### RECORDS SHOWN

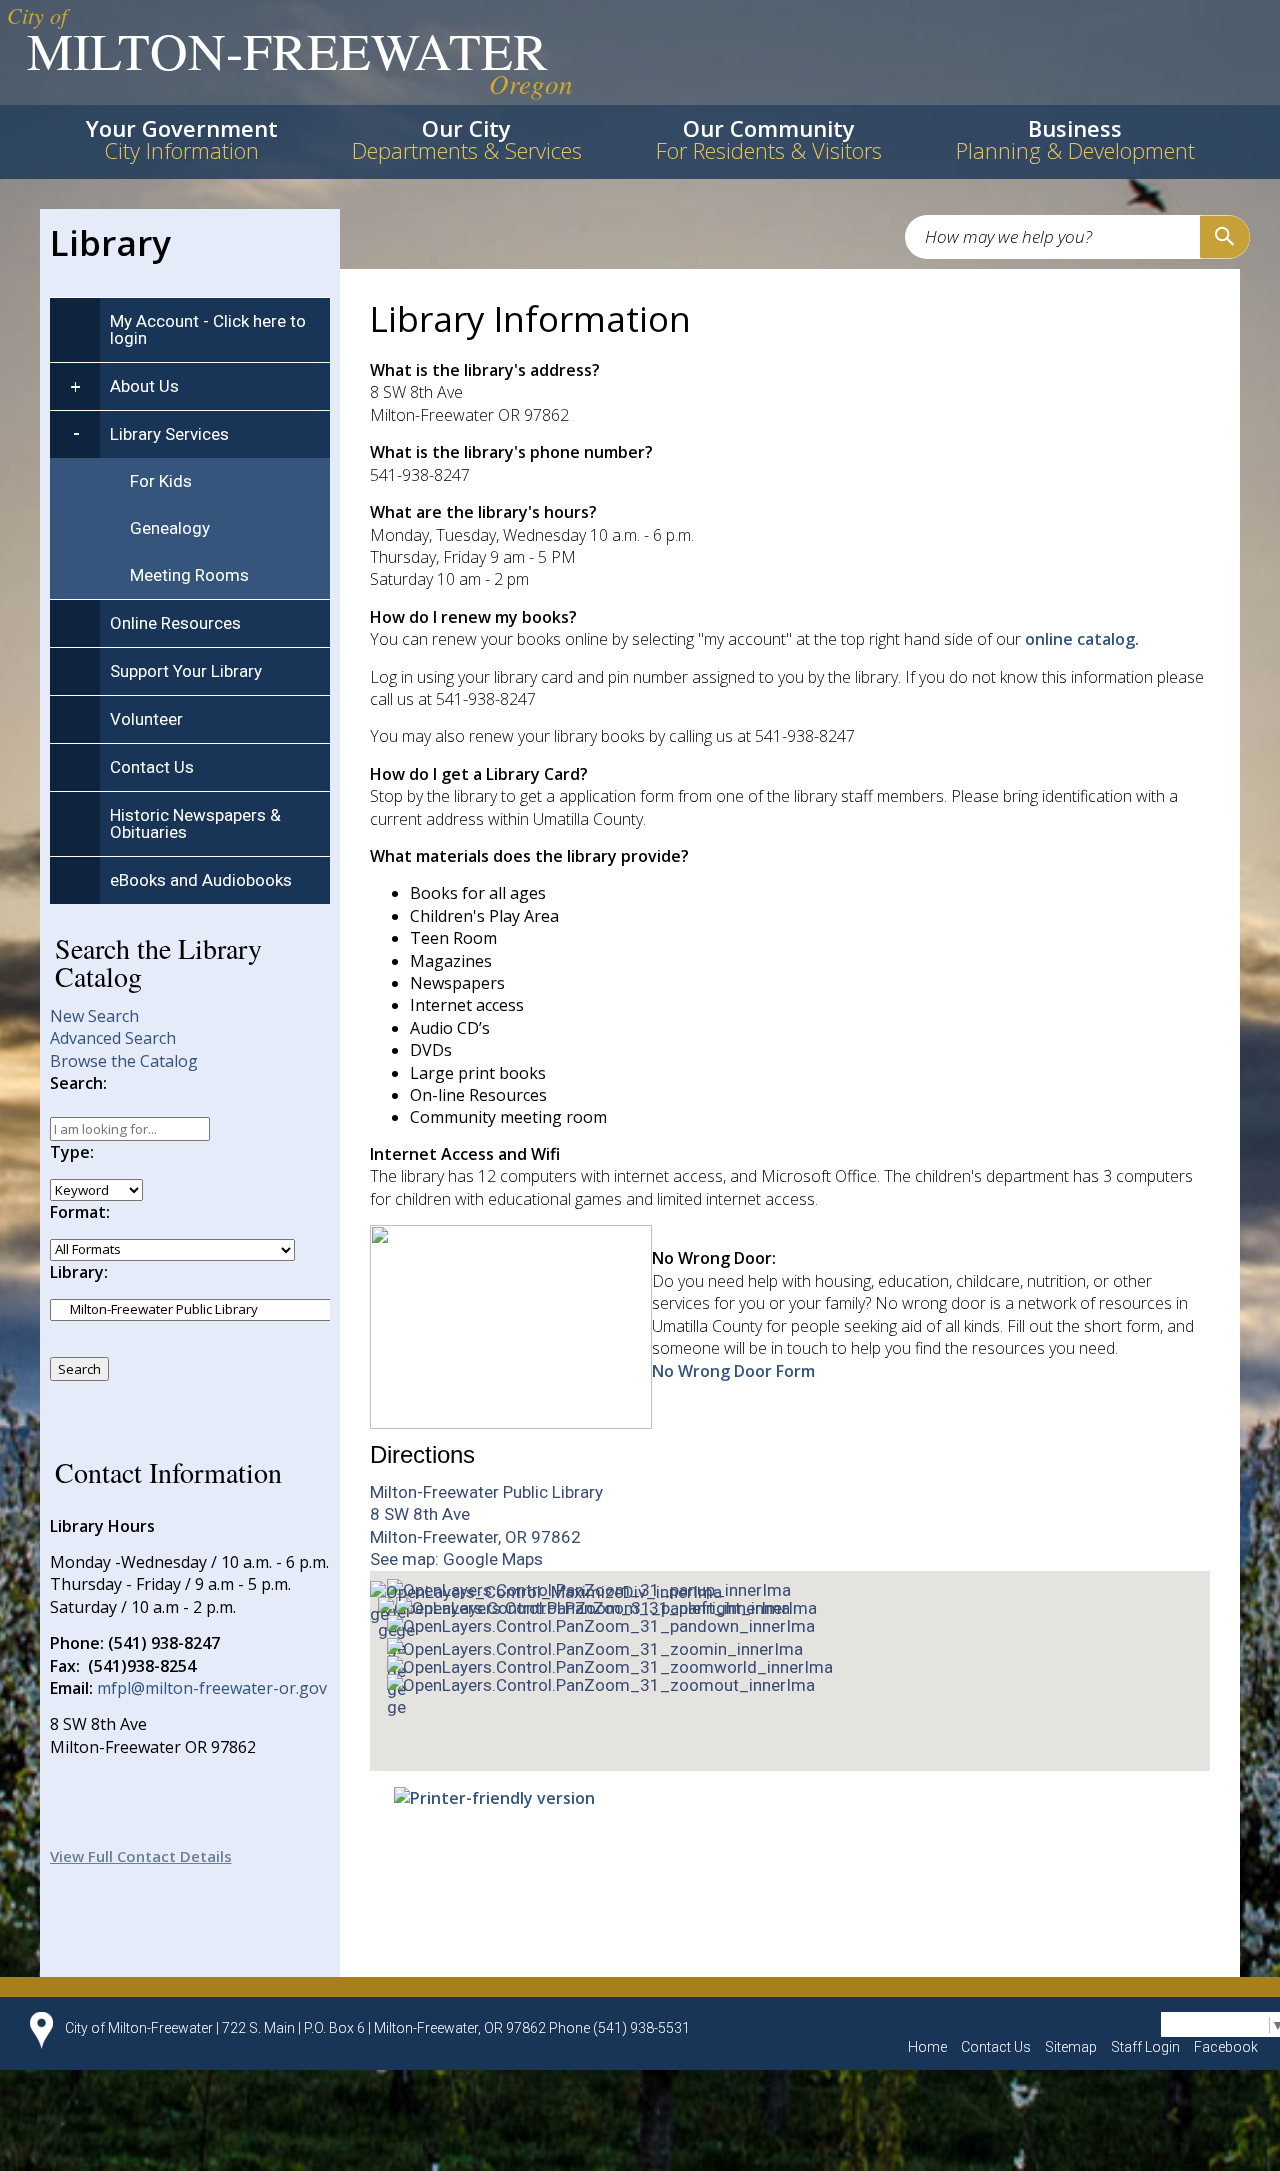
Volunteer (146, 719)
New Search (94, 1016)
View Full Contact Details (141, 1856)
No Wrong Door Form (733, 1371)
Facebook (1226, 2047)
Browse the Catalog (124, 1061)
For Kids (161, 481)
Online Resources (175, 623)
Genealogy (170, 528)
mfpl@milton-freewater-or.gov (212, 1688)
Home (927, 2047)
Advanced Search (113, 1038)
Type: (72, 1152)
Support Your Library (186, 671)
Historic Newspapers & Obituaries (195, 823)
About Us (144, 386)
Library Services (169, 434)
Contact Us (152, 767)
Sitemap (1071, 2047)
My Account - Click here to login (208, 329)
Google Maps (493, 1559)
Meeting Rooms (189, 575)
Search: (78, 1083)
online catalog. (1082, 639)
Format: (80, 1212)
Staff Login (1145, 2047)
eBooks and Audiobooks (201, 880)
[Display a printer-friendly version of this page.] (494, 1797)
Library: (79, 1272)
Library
==
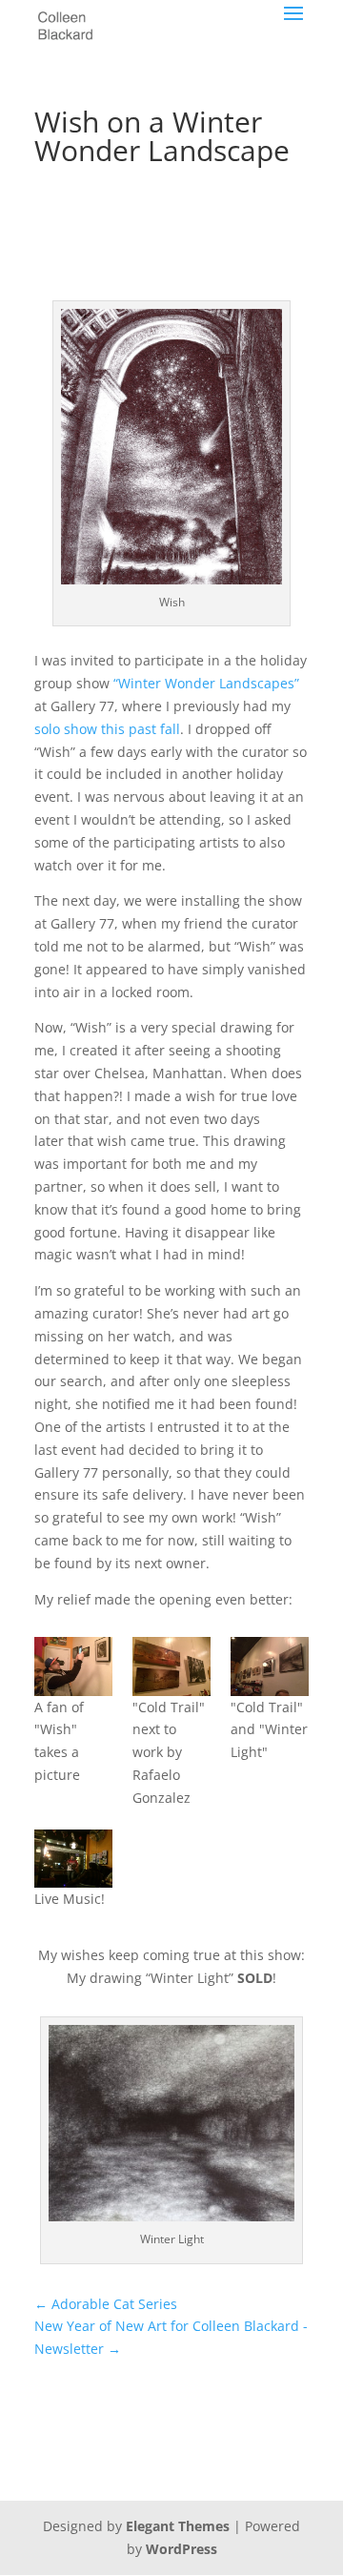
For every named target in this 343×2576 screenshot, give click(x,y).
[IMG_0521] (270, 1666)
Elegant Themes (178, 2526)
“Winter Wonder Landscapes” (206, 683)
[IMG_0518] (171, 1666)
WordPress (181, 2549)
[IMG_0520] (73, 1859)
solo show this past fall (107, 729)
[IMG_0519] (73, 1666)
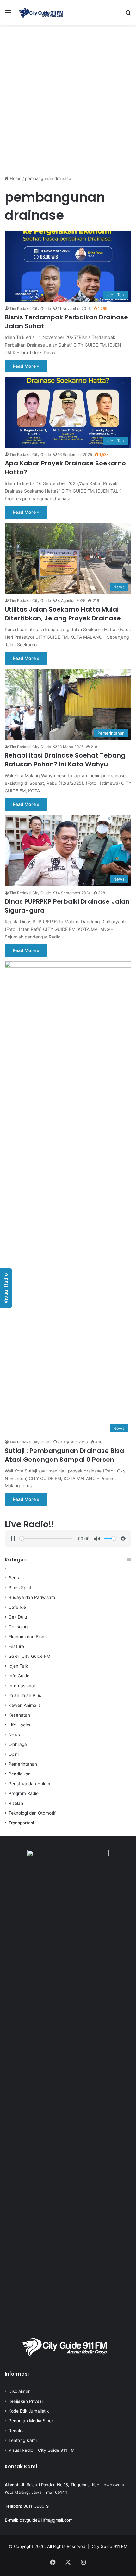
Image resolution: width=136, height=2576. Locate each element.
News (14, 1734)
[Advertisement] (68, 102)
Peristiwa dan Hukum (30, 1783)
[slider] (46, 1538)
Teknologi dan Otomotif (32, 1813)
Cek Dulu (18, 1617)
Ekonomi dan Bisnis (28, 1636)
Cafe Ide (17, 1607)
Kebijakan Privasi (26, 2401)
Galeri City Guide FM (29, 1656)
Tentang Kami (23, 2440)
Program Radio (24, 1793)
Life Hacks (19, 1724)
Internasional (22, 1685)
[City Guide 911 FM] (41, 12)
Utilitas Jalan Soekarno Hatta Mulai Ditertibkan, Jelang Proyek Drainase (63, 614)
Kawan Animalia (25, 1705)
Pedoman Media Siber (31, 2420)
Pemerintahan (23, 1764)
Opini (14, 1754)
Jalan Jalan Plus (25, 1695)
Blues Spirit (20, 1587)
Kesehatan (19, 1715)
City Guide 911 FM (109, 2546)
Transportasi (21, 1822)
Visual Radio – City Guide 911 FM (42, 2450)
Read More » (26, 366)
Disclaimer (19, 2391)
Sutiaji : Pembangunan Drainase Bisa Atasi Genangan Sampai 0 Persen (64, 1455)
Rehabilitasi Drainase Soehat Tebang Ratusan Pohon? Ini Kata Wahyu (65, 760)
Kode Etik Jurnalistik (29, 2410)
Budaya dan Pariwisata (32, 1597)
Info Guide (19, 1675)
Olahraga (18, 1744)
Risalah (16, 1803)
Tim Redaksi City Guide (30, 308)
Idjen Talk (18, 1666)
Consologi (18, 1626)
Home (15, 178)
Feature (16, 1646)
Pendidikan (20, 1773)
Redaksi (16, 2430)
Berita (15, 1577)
* * *
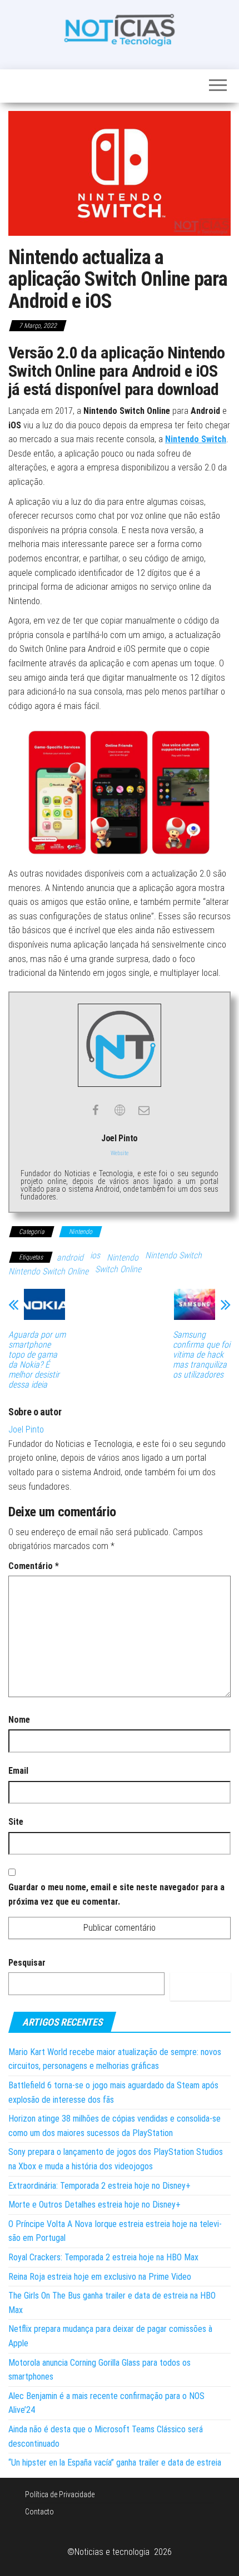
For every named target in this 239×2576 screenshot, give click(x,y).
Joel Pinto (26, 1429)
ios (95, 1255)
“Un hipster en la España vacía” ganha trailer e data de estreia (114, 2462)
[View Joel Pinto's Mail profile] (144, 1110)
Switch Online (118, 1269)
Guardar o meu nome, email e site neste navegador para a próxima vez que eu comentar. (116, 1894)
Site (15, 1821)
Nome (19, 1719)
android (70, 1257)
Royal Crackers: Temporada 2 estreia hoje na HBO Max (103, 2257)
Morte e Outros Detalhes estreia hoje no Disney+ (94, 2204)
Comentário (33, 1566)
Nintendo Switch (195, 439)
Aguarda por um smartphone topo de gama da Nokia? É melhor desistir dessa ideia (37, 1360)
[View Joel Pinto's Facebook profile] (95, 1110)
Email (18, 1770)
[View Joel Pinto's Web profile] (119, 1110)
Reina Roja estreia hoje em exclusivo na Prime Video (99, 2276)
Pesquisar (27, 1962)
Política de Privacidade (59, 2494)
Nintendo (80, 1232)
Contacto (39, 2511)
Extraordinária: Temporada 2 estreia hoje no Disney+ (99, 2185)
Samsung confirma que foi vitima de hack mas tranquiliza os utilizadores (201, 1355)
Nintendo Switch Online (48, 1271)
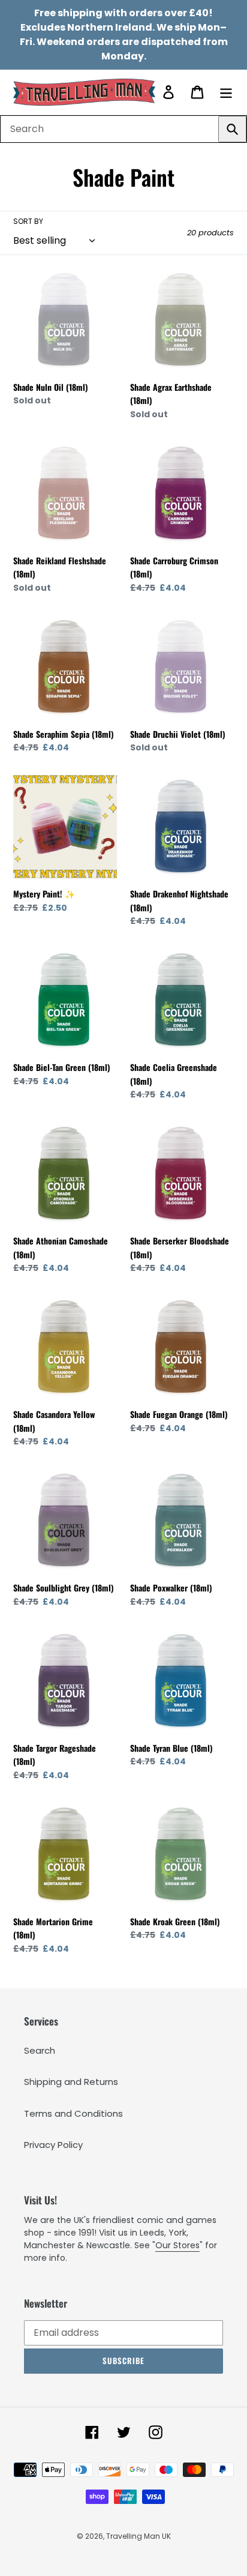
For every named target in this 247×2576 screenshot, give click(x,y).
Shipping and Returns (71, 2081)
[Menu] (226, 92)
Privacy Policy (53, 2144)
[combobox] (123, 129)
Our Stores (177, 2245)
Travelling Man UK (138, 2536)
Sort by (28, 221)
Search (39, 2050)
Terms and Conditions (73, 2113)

### ASSIGNED TASK
Collect the complete line wherever the string "give" appears in the records.

### RESPONSE TO THE EXERCISE
For every named target in this 343×2576 screenshot, give click(x,y).
For every named target in this 239×2576 screenshot, give click(x,y).
For every named target in this 247×2576 screenshot, give click(x,y).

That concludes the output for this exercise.